From Prospect, a British current affairs magazine. It's a long but excellent summary.

Five years on, everyone has a theory about the real causes of 9/11. They range from the nutty (it was the US government) to the plausible but flawed (a response to foreign occupation) to the credible (collateral damage from a clash within Islam)

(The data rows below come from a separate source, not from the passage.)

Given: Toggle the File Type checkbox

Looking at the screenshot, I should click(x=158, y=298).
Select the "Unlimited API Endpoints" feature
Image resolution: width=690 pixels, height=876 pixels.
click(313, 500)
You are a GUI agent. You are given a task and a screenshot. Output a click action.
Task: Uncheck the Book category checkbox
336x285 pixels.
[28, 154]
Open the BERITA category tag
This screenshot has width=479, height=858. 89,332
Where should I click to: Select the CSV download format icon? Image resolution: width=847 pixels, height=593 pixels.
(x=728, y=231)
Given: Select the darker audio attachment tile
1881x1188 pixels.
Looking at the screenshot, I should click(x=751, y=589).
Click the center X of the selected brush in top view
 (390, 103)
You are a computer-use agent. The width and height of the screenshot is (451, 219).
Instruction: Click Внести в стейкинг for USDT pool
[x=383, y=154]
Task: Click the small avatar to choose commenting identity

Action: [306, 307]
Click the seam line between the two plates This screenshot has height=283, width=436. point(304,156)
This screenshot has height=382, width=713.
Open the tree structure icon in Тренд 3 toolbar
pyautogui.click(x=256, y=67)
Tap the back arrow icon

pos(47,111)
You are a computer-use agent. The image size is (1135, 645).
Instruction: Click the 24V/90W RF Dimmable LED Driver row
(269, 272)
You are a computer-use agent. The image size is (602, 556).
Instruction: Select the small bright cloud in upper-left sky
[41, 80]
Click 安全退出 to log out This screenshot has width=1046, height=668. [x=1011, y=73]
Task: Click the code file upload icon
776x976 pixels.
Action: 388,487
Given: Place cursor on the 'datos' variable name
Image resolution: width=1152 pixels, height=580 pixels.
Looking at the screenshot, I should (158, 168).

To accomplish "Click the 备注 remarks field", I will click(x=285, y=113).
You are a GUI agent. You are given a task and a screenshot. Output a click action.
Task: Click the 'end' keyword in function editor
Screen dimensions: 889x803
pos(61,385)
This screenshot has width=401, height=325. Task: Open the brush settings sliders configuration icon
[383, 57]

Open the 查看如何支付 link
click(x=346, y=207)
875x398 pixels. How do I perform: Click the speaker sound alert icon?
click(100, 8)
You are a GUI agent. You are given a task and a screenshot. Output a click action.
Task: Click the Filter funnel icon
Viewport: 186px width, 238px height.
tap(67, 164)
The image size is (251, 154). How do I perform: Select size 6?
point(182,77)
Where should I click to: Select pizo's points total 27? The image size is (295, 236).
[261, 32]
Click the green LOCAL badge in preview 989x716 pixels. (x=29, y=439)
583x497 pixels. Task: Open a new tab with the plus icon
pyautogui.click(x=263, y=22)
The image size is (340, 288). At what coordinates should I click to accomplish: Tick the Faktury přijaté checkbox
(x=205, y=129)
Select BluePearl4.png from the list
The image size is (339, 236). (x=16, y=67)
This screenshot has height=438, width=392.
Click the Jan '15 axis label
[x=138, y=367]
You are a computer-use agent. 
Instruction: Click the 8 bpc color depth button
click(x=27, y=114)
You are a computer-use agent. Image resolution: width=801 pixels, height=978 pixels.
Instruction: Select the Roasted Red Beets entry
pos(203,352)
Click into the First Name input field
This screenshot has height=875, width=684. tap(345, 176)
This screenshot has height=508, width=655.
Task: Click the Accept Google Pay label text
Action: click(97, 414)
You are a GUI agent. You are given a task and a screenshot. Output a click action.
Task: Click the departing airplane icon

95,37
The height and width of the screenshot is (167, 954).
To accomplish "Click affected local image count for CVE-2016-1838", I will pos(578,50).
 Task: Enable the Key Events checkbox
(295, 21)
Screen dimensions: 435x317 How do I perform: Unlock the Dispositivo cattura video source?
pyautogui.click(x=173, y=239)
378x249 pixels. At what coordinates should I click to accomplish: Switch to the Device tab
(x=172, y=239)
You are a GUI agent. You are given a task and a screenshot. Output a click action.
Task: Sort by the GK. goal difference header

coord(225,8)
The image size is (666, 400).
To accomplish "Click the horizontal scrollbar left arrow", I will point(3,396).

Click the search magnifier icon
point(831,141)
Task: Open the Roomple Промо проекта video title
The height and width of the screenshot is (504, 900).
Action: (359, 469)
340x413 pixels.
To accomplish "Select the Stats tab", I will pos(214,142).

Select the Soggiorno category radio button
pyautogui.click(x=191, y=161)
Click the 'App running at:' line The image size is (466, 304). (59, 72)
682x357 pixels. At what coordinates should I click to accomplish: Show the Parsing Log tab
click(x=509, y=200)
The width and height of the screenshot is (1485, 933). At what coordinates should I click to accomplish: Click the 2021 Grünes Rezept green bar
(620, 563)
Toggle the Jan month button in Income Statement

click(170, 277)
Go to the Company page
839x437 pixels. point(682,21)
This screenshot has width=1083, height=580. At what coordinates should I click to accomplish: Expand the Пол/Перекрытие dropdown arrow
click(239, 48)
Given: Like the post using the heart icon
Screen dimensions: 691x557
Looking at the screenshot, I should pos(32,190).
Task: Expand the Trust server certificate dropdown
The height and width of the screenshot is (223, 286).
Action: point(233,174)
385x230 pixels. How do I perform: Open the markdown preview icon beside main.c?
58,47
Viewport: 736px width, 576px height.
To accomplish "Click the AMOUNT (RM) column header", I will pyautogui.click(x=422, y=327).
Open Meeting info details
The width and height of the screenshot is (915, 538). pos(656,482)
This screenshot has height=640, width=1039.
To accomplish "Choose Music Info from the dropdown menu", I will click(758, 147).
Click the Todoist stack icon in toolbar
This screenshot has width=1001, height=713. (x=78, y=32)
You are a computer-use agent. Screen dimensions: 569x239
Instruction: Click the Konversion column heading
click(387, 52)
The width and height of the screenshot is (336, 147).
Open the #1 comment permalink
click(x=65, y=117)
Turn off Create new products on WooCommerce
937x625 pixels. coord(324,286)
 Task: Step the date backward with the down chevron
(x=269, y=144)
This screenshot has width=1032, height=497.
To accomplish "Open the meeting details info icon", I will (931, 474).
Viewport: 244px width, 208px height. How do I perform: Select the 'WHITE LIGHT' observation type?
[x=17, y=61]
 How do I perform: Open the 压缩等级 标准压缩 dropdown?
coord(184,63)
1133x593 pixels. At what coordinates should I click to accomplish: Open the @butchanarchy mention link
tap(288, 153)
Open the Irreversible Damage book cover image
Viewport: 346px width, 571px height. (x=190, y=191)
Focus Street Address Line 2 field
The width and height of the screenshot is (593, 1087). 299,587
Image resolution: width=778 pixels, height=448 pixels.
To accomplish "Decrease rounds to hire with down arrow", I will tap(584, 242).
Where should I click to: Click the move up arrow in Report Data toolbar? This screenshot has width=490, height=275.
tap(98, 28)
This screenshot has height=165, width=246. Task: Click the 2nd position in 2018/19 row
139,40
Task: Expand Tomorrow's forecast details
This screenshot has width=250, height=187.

No event in recent times has produced as many explanations as the 11th September attacks five years ago. Within the space of an hour, al Qaeda inflicted more direct damage on the US than the Soviet Union had done throughout the cold war, a cataclysm seen by more people than any other event in history. Yet it took only 19 men armed with small knives to destroy the World Trade Centre, demolish a wing of the Pentagon and kill 3,000 people. This mismatch has led some—especially in the Muslim world—to seek a deus ex machina to explain what otherwise appears inexplicable. The usual suspects have been assembled on 9/11's grassy knoll: the Jews were behind the attacks; the US government engineered them; the "Cheney-Bush energy junta" planned them so that they could grab the oil fields of central Asia, and so on.

Osama bin Laden himself claims that al Qaeda was solely responsible for 9/11. In 2004, he released a video in which he explained his dealings with lead hijacker Mohammed Atta. After the largest criminal investigation in history, the US government's 9/11 commission also concluded that al Qaeda was solely responsible for the attacks.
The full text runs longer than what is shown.